--- INFORMATION GIVEN Enclosed Below ---

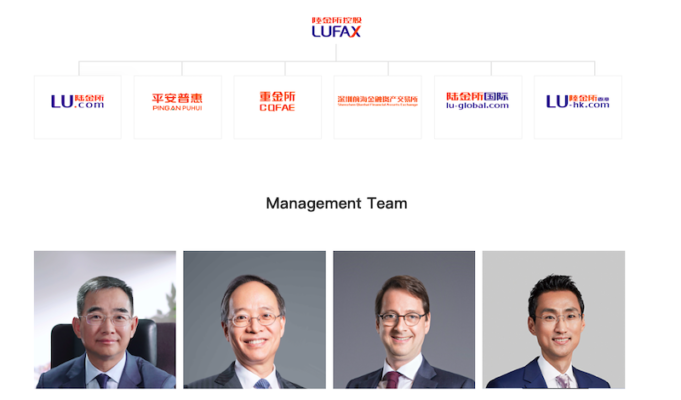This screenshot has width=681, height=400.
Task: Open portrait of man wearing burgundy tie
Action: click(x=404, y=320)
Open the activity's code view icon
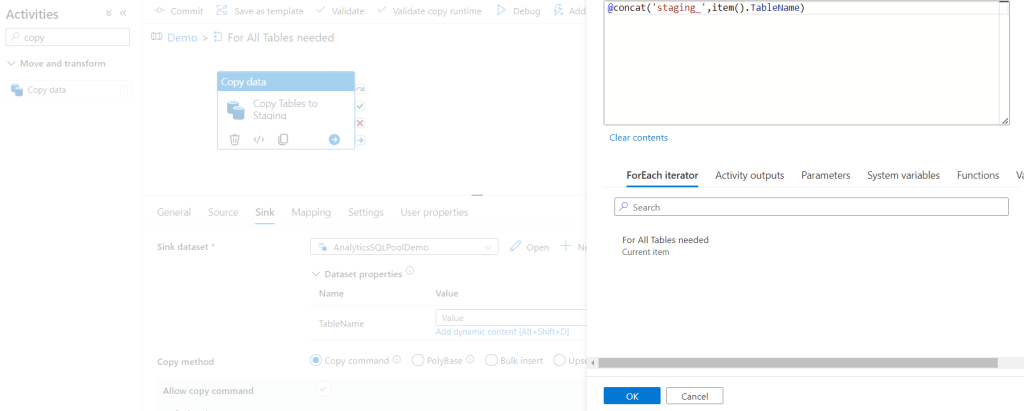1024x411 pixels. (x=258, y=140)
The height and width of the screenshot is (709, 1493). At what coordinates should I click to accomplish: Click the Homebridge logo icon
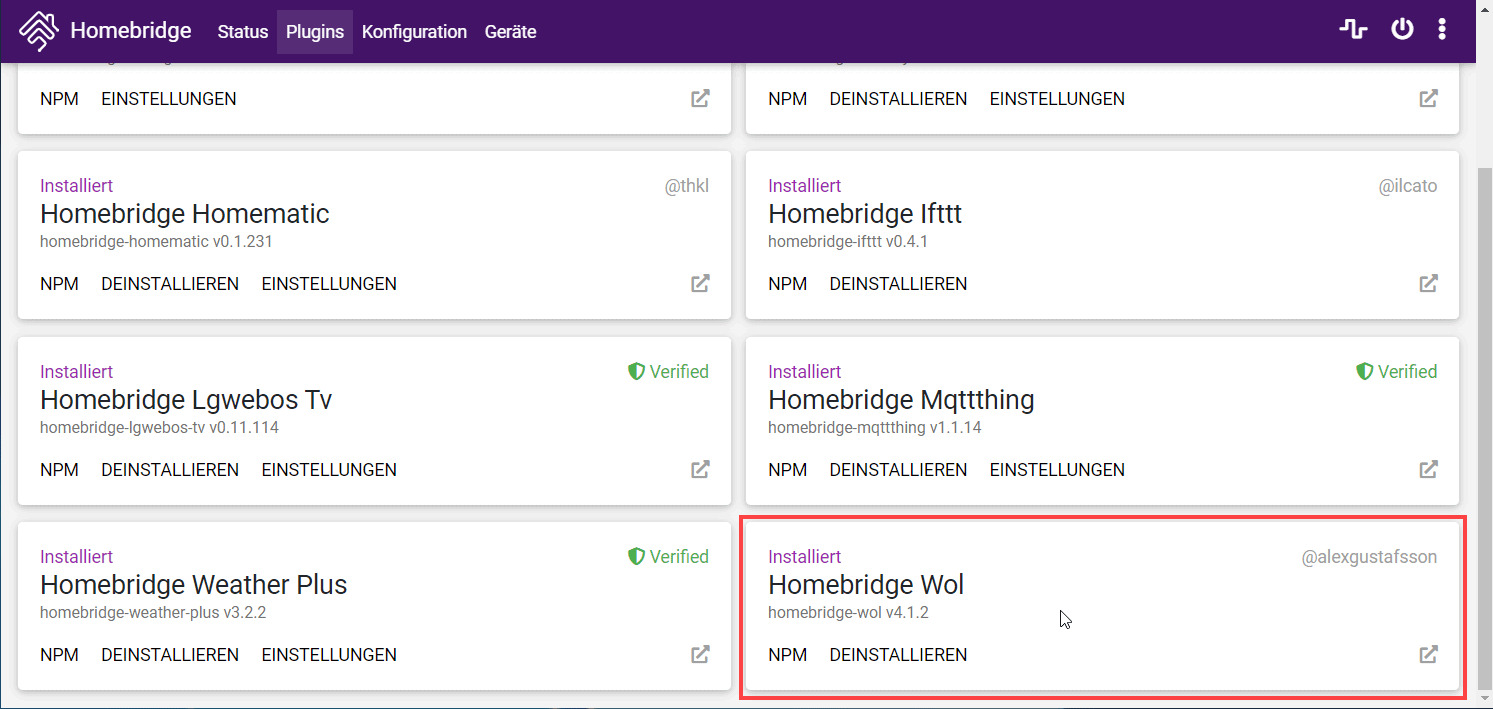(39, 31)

--- End of Enclosed INFORMATION GIVEN ---

= ABOUT THIS EXERCISE =
Give again, exactly as written, the lines from the one with "The height and" through the last line of the entries above, but skip the pictures.

= RESPONSE BELOW =
The height and width of the screenshot is (709, 1493). At what coordinates should I click to accomplish: Click the Homebridge logo icon
(39, 31)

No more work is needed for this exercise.